E quando o telefone toca na casa do casal Joseph e Joan Castelman (Jonathan Price e Glenn Close) bem cedo, os pega adormecidos. Acordam sobressaltados e é ele que atende o telefone e ouve o que tanto esperara que acontecesse. De Estocolmo, uma voz dá a notícia. Ele é o novo Nobel de Literatura. Ela escuta na extensão e seu rosto em close expressa um maravilhamento nos olhos brilhantes.

Pulam em cima da cama como crianças.

E ficamos surpresos em ver, desde as primeiras cenas o quanto Joe é dependente de Joan. Ela toma conta do óculos dele, do comprimido e do casaco.

Na festinha à noite, os amigos se reúnem e quando chega o momento do discurso, ele só tem palavras de  agradecimento à sua musa, a esposa.

Ela fica claramente incomodada. Mas imaginamos que é por timidez. Ela seria uma mulher que gosta de ficar na sombra.
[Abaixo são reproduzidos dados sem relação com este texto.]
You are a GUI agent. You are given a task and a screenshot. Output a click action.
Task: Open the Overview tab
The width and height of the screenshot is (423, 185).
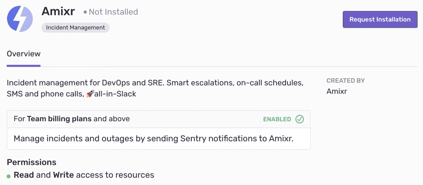tap(24, 54)
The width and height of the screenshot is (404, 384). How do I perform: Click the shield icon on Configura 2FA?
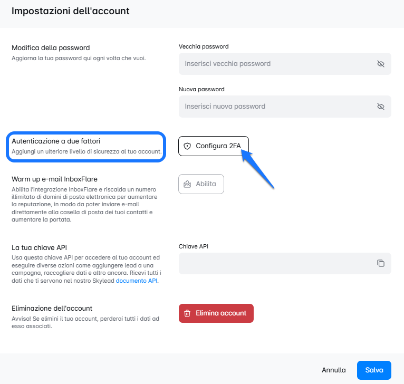[x=187, y=146]
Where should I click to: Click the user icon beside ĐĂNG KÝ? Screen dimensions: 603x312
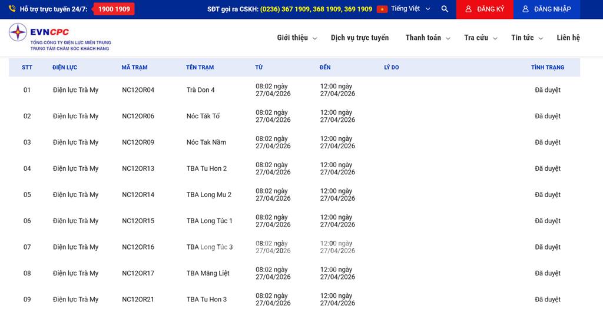tap(469, 9)
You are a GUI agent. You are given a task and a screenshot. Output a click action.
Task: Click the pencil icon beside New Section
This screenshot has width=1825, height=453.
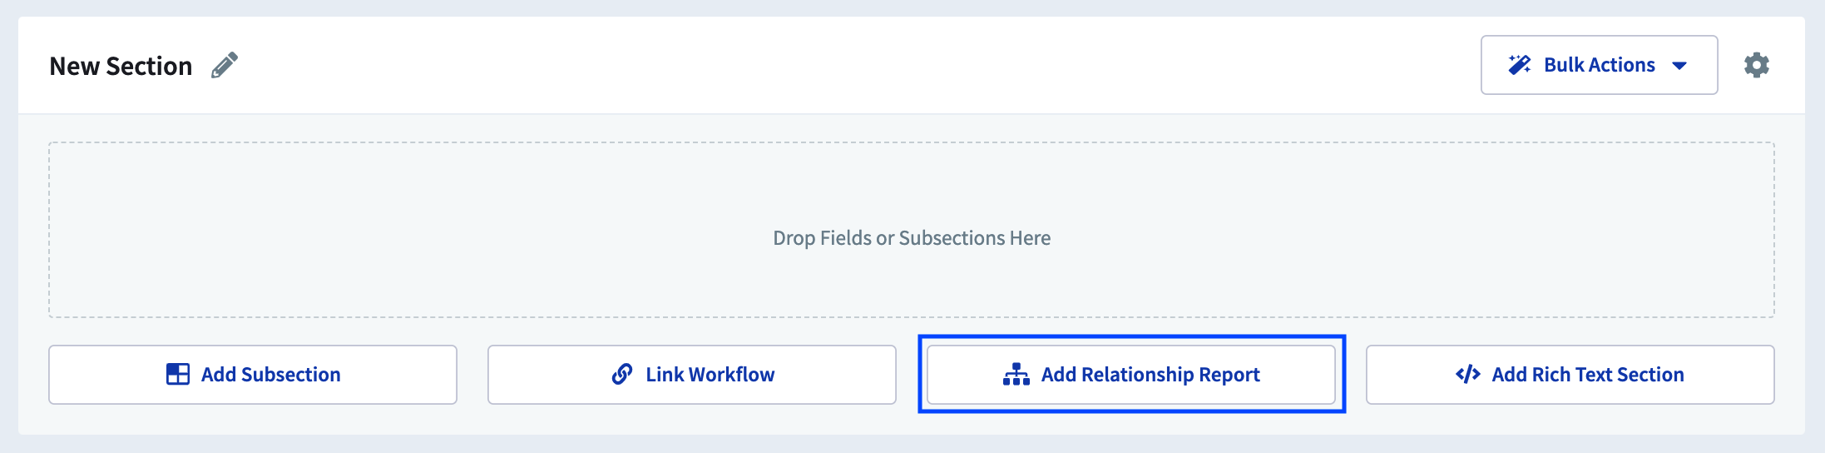[x=225, y=65]
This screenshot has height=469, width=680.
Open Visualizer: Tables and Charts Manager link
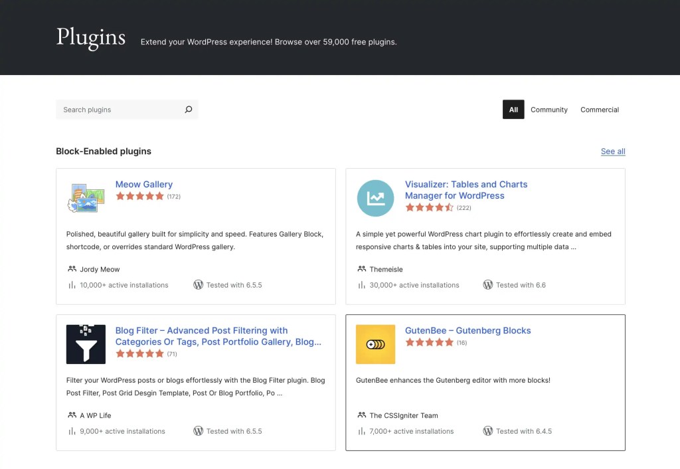466,190
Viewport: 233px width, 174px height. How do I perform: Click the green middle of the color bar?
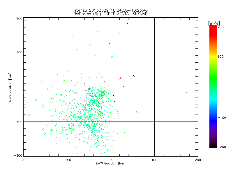(213, 87)
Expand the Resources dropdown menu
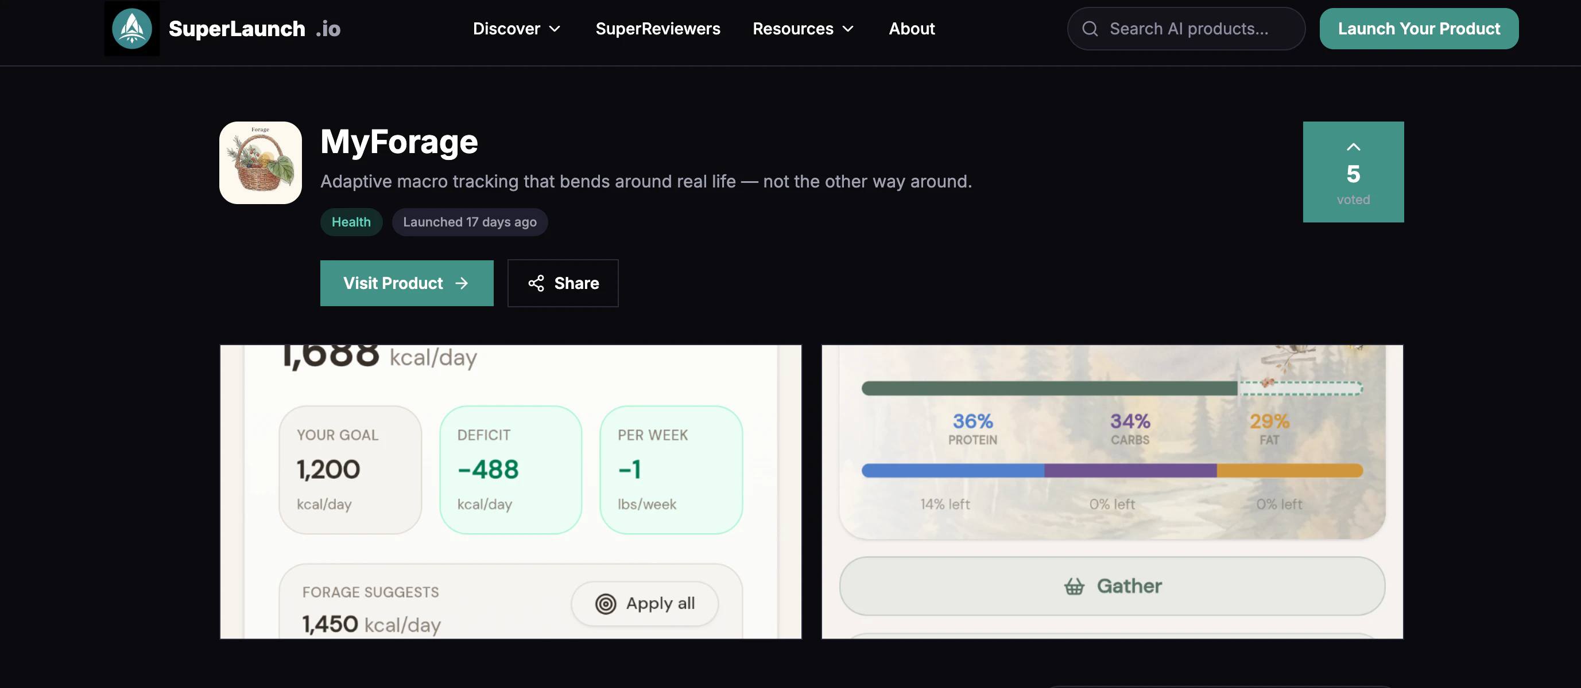Screen dimensions: 1581x688 [x=803, y=29]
Mas, quando começam os “flashbacks”, encontramos uma outra Joan, aluna brilhante do professor Castelman. Ela é atraente e o professor, casado, se encanta com aquela mocinha que olha embevecida para ele. Joe vê nela não só a mulher atraente mas a promessa de uma companheira de vida, com talento na escrita e compreensão dos sacrifícios de sua profissão.
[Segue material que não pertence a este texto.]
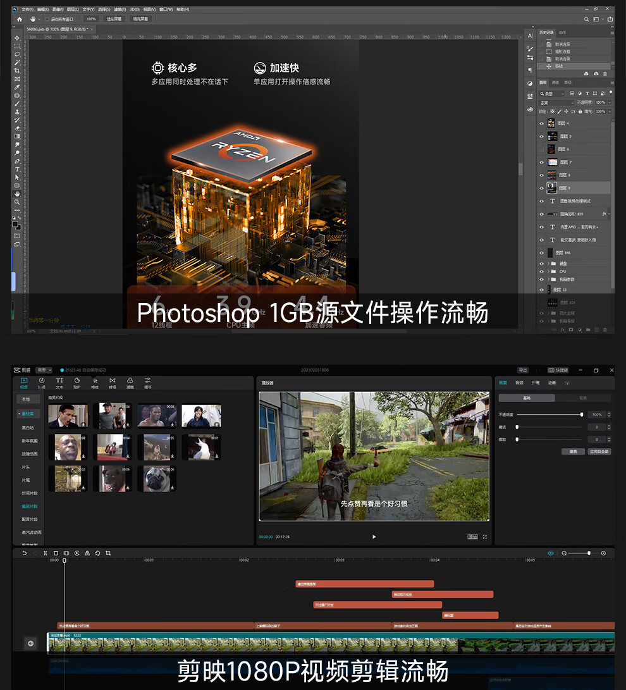Click the 适合屏幕 button

pyautogui.click(x=114, y=19)

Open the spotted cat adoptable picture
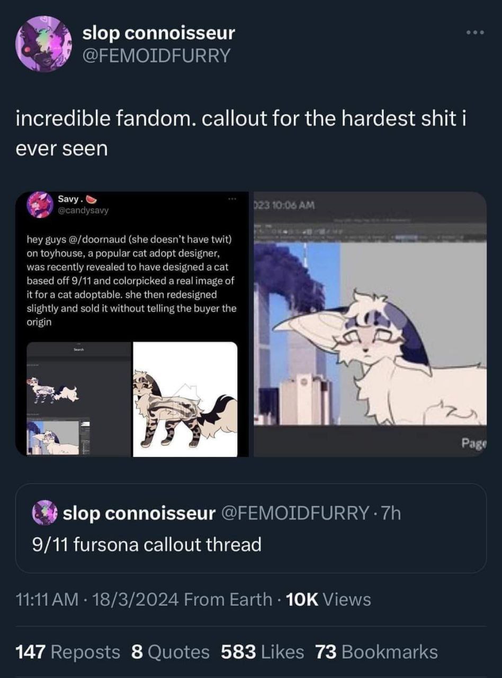coord(185,399)
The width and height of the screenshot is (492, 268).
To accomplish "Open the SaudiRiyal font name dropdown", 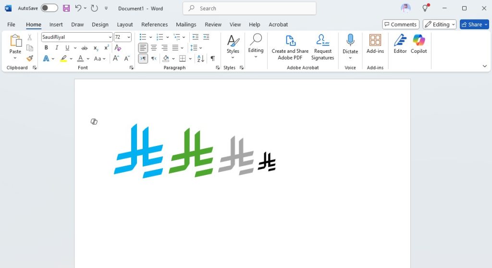I will [110, 37].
Sim. Joan é tudo isso e mais. Por décadas se dedica a ele, de modo tão exclusivo, que os filhos foram um pouco deixados de lado. Não seria exagerada essa dedicação a corrigir e datilografar os livros de Joseph? Uma secretária não poderia poupar Joan de tanto trabalho?
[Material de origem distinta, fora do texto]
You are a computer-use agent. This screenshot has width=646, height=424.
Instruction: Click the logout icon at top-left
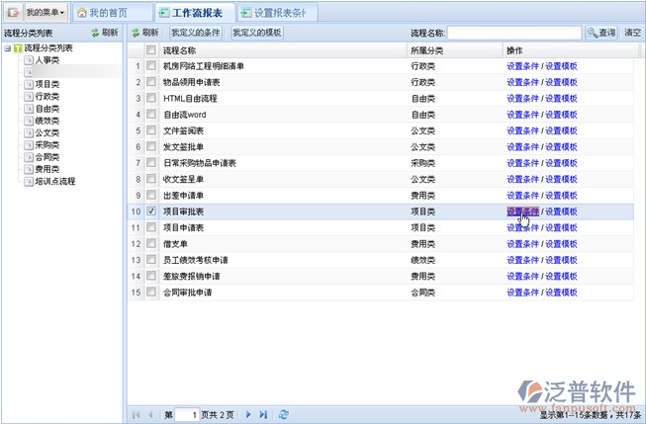point(12,13)
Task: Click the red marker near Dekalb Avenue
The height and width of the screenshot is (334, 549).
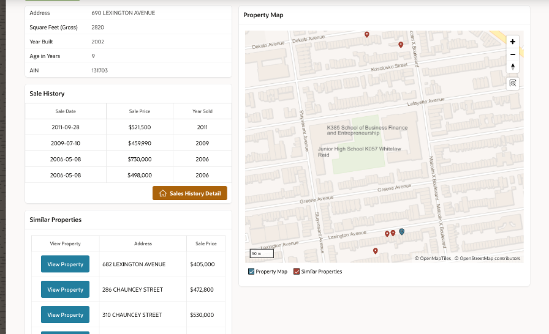Action: pos(366,35)
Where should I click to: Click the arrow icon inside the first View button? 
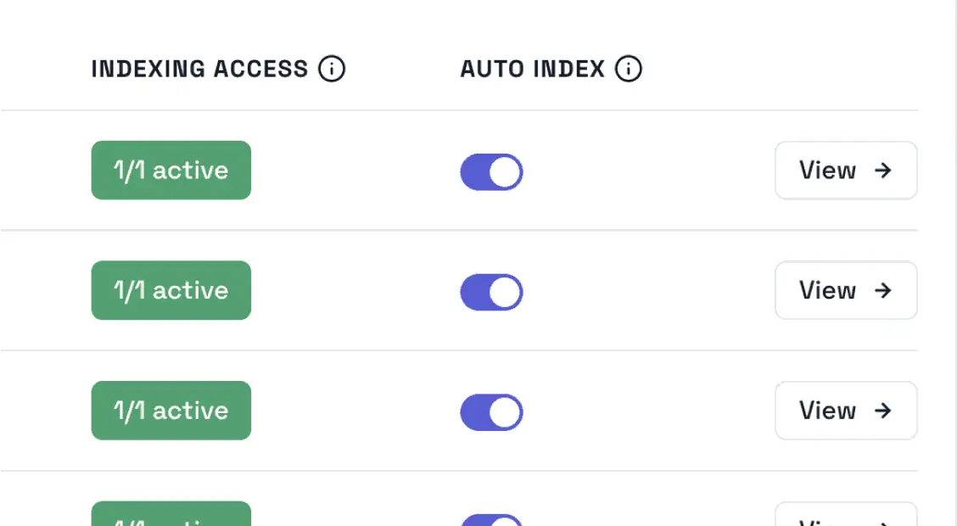pyautogui.click(x=884, y=171)
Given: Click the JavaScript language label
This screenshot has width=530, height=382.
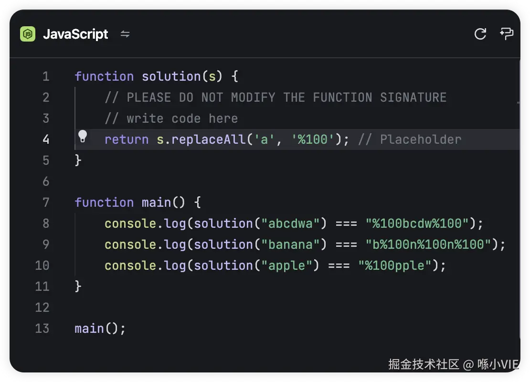Looking at the screenshot, I should pyautogui.click(x=75, y=34).
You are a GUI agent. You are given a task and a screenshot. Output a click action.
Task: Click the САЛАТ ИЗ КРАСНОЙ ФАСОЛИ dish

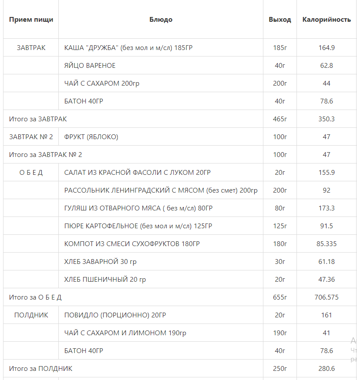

Mas o filme, adaptado do livro de 2003 de Meg Wolitzer, leva o casal e o filho David (Max Irons) para Estocolmo. No mesmo avião, era do Concorde, há um outro personagem (Christian Slater), um escritor que quer escrever a biografia de Joseph Castelman e quer falar sobre isso. Quando abordados, percebemos um intenso desagrado no casal.

Por que?

Durante toda a estada em Estocolmo vemos que Joan não está bem. Algo a incomoda muito.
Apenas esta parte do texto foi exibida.